Since 1999, trade between Africa and China has risen 30%, to $106 billion in 2008. And China has built infrastructure – hospitals, railways, roads and schools. This infrastructure development was its key into the continent’s vast natural reserves. [br]

Zambia, Angola, and the Democratic Republic of Congo have all benefited from such developments, and in turn let China mine and drill for copper, oil, and more. The Chinese Foreign Minister Yan Jiechi referred to it as, “…a win-win solution.”

Where the new mantra is “trade not aid”, China’s investment model proves that benefiting from Africa’s tremendous potential can be done profitably and equitably, at least to some degree.

“The whole idea of the all-knowing Westerner coming to save the poor Africans is somewhat humiliating to a continent that is able to benefit from its own resources,” commented EconomyWatch correspondent Hector Sim.

“Who wants to live as a beggar when you can thrive on your own? Growth figures in Africa are strong despite the financial crisis, which is more than can be said in the West,” he continued.

But there is skepticism as to China’s role in Africa. Some feel it is not altogether different than European colonization efforts or sweatshops on a huge scale.

One example is China’s state-run oil company, Sinopec, and its ‘investment’ in Gabon. The company had been caught drilling for oil in Gabon’s 67,000 square kilometer mature reserve of mostly virgin rainforest. Not only was it drilling, but polluting on a massive scale, dynamiting, and cutting roads through the protected jungle.

After that scandal was uncovered, huge environmental damage was beginning in another related project – ore-mining in northern Gabon. The projects are endless.

China has environmental laws to protect excessive logging at home. Such government regulation came into effect after the destructive floods of the Yangtze River wreaked havoc on China in 1998. But China still has to get its wood from somewhere – for construction, furniture, paper, and pulp mills. That’s what Africa is for.

Cameroon, Equatorial Guinea, Liberia, Congo, and Gabon pay the price as most of China’s wood comes from these African countries. In fact, half of all wood imported into China from Cameroon is illegally logged. The same goes for Equatorial Guinea.

And 70% of all wood that comes from Gabon into China is illegal. It gets worse – 100% of the wood harvested from Liberia and imported into china is illegal, as timber exports are not allowed.

Sierra Leone’s ambassador to China, Sahr Johnny, agrees, “The Chinese just come and do it. They don’t hold meetings about environmental impact assessments, human rights, bad governance and good governance. I’m not saying it’s right, just that Chinese investment is succeeding because they don’t set high benchmarks.”

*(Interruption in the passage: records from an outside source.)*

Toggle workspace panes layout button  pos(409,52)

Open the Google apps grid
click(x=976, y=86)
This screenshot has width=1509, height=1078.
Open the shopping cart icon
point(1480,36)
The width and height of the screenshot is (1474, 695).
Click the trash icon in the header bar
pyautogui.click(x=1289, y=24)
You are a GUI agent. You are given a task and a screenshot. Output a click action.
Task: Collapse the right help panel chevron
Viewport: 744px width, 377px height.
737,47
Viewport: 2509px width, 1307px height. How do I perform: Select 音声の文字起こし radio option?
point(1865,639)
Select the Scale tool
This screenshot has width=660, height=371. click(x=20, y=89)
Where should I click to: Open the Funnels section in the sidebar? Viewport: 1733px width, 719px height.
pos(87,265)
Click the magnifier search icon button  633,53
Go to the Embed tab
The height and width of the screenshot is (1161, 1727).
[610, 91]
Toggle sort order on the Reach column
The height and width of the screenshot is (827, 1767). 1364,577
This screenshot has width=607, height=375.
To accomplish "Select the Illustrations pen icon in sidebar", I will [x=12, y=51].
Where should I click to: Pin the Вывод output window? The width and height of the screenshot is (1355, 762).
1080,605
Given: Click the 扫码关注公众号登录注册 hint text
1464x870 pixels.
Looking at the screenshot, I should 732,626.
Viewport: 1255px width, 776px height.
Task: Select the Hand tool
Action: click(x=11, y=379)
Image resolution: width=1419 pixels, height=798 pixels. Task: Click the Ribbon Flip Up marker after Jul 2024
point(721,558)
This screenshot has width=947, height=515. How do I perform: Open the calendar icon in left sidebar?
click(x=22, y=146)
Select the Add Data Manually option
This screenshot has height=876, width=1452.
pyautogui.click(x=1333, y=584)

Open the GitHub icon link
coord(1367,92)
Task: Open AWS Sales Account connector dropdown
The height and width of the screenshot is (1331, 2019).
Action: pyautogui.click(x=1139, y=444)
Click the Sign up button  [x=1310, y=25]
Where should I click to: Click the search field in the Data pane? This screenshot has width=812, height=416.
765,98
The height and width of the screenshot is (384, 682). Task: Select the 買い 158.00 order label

But weak and unenforced environmental regulation in Africa and widespread corruption are equally to blame for the Chinese exploitation, although they do not make it right. All of this is part of a bigger issue which will not easily be resolved anytime soon.

Some would contend the African growth figures tell the real story, overshadowing any argument of how much the continent has been exploited versus how much positive development has come from its recent FDI.

Predicted growth rates range from 5-8% in countries such as Uganda, Malawi, Tanzania, Liberia, Ghana, Mozambique, Zambia, and Rwanda, making them prime business destinations in this financial crisis.

But as long as there are corrupt officials and desperate people, scope for exploitation and money remains.

“In a way it’s like sweat-shop exploitation. One argument is that it’s ok as these workers would never have jobs if it weren’t for the sweat shops, so they should be happy to get the work they have. Africa should be happy for this foreign investment,” said Hector Sim. “But the reality is that the poorest of the poor are left with no choice but to take what is there, at any price, at any cost, just to put food on the table for that day,” added Hector Sim.